Re: Remove NSS from xmlsecurity - alternatives?

2016-01-21 Thread Damjan Jovanovic
On Thu, Jan 21, 2016 at 11:53 PM, Kay Schenk  wrote:

>
>
> On 01/21/2016 10:04 AM, Damjan Jovanovic wrote:
> > On Thu, Jan 21, 2016 at 7:29 PM, Kay Schenk 
> wrote:
> >
> >>
> >>
> >> On 01/16/2016 05:25 AM, Damjan Jovanovic wrote:
> >>> On Sat, Jan 16, 2016 at 12:16 AM, Kay Schenk 
> >> wrote:
> >>>
> 
>  On 01/15/2016 12:18 AM, Damjan Jovanovic wrote:
> > Hi
> >
> > I believe we now have enough evidence that a serious issue, #125431,
>  where
> > AOO lies that the password for encrypted files is wrong when it
> isn't,
> >> is
> > caused by a failure in NSS:
> > * deliberately corrupting the Mozilla profile reproduces the issue on
> >> all
> > operating systems
> > * a patch I've written that reimplements xmlsecurity digest functions
>  using
> > OpenSSL instead of NSS, allows encrypted documents to open despite a
> > corrupted Mozilla profile
> > * someone with the issue on FreeBSD reported my patch fixes it
> >
> > Always having been category B and now also commonly breaking in the
>  field,
> > it's past time for NSS to go. But this brings me to my question: what
> >> do
>  we
> > replace it with?
> >
> > We already use OpenSSL for some things, and my patch which uses it is
> > enough to fix the problem with opening encrypted files. Its license
> >> suits
> > us better. Our libxmlsec library can use it in place of NSS.
> 
>  Thank you for your work on this. I am certainly in favor of just
>  using OpenSSL assuming it won't cause backward compatibly issues.
> 
> >
> > Java has a rich cryptographic API and is widely used for
> cryptography.
> >> It
> > is however an optional dependency to AOO. It also needs the unlimited
> > strength JCE policy files to use AES-256, but there are workarounds.
> >
> > Are there more?
> >
> > The important differences are:
> > * NSS has passed FIPS-140 validation (
> > https://wiki.mozilla.org/FIPS_Validation). OpenSSL hasn't really (
> > https://www.openssl.org/docs/fipsnotes.html) while Java supposedly
> >> has (
> >
> 
> >>
> http://docs.oracle.com/javase/7/docs/technotes/guides/security/jsse/FIPS.html
>  ).
> > Do we care?
> > * We use certificate verification (for what, digitally signed
>  documents?).
> > This means we need access to the root certificates of all the CAs.
>  Securely
> > updating, expiring and revoking CA certificates across 40 million
> users
>  is
> > a problem we should rather delegate to someone else. Currently, we
> are
> > using MSCrypto on Windows, and Thunderbird's/Firefox's certificates
> >> (via
> > NSS) on other platforms. OpenSSL doesn't come with a list of CA
> > certificates. Java does, but I don't know whether "This file is
>  encrypted,
> > please install Java to open it" will fly.
> >
> > Maybe we could combine them. Use OpenSSL for most of xmlsecurity, and
>  fall
> > back to Java when available for its certificates? Or keep NSS but
> scale
>  it
> > down to only dealing with certificates, and use something else for
> > implementing other xmlsecurity features?
-*-
■ **The tasks**:
- 1) Output the rows exactly as they appear, starting with the line that contains "Image resolution: width=476" and continuing through the line that contains "Action: [x=94, y=441]", with both of those lines included. Leave the pictures out.
- 2) Pick up the email thread about replacing NSS in xmlsecurity and continue it from the point where it stops.
The email thread and the rows that follow have no connection to each other.

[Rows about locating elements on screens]
-*-
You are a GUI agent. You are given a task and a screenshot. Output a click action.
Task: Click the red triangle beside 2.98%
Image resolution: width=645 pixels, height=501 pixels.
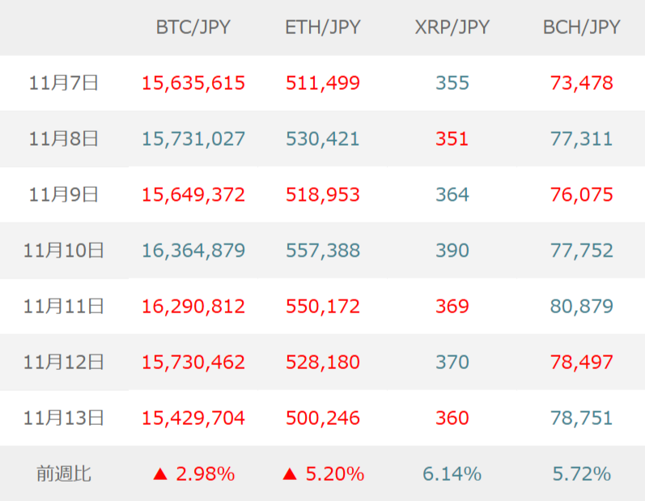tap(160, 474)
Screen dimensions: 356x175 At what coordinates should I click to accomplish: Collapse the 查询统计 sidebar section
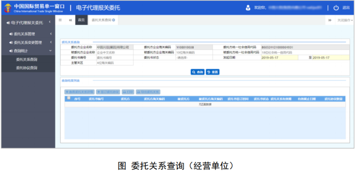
-*-
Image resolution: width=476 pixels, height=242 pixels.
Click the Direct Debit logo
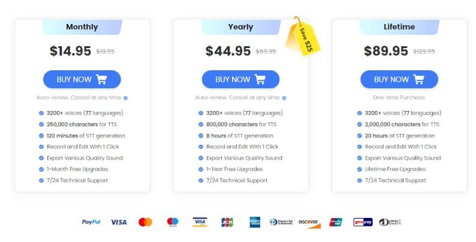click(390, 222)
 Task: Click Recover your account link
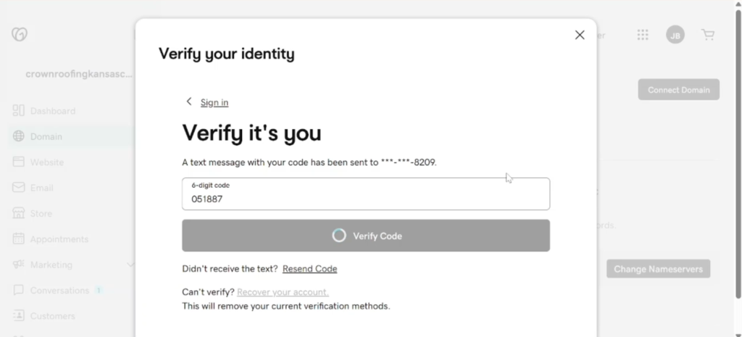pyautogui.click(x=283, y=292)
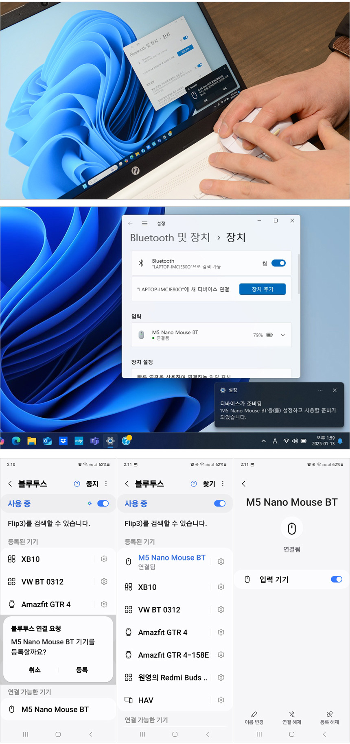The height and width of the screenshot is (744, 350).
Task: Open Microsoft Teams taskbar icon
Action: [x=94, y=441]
-*-
■ **Answers for the tasks**:
- 1)
Image resolution: width=476 pixels, height=242 pixels.
Click the Direct Debit logo
click(390, 222)
 Task: Click Recover your account link
pyautogui.click(x=283, y=292)
The height and width of the screenshot is (744, 350).
Task: Open Microsoft Teams taskbar icon
Action: [x=94, y=441]

- 2)
> >
> > Thank you
> > Damjan
> >
> 
> >>>
> >>> I came to the conclusion NSS was probably chosen for FIPS-140
> compliance,
> >>> the root CA certificates, and the UI in Thunderbird/Firefox for
> >> configuring
> >>> digital certificates system-wide on many platforms, and since it does a
> >> lot
> >>> and no other crypto library really has all those features, it's best to
> >>> debug and fix our NSS usage for now and consider the other options
> later.
> >>> Which I did in r1724971:
> >>>
> >>> #i125431# "The Password is incorrect. The file cannot be opened."
> >>>
> >>> Fix a serious cross-platform regression caused during SeaMonkey's
> removal
> >>> and first released in version 4.1.0, where all features provided by NSS
> >>> (like opening and saving encrypted documents, digital signatures, etc.)
> >>> were failing.
> >>>
> >>> SYSTEM_MOZILLA doesn't exist any more, yet was being used to check
> >> whether
> >>> to skip loading nssckbi when SECMOD_HasRootCerts() is true, so we were
> >>> always attempting to load it even when not necessary. Also with
> >>> SYSTEM_MOZILLA skipping loading it from the system path, we were
> >>> always trying to load it from "${OOO_BASE_DIR}/program/libnssckbi.so"
> >>> even when it wasn't there because --with-system-nss was passed to
> >>> ./configure.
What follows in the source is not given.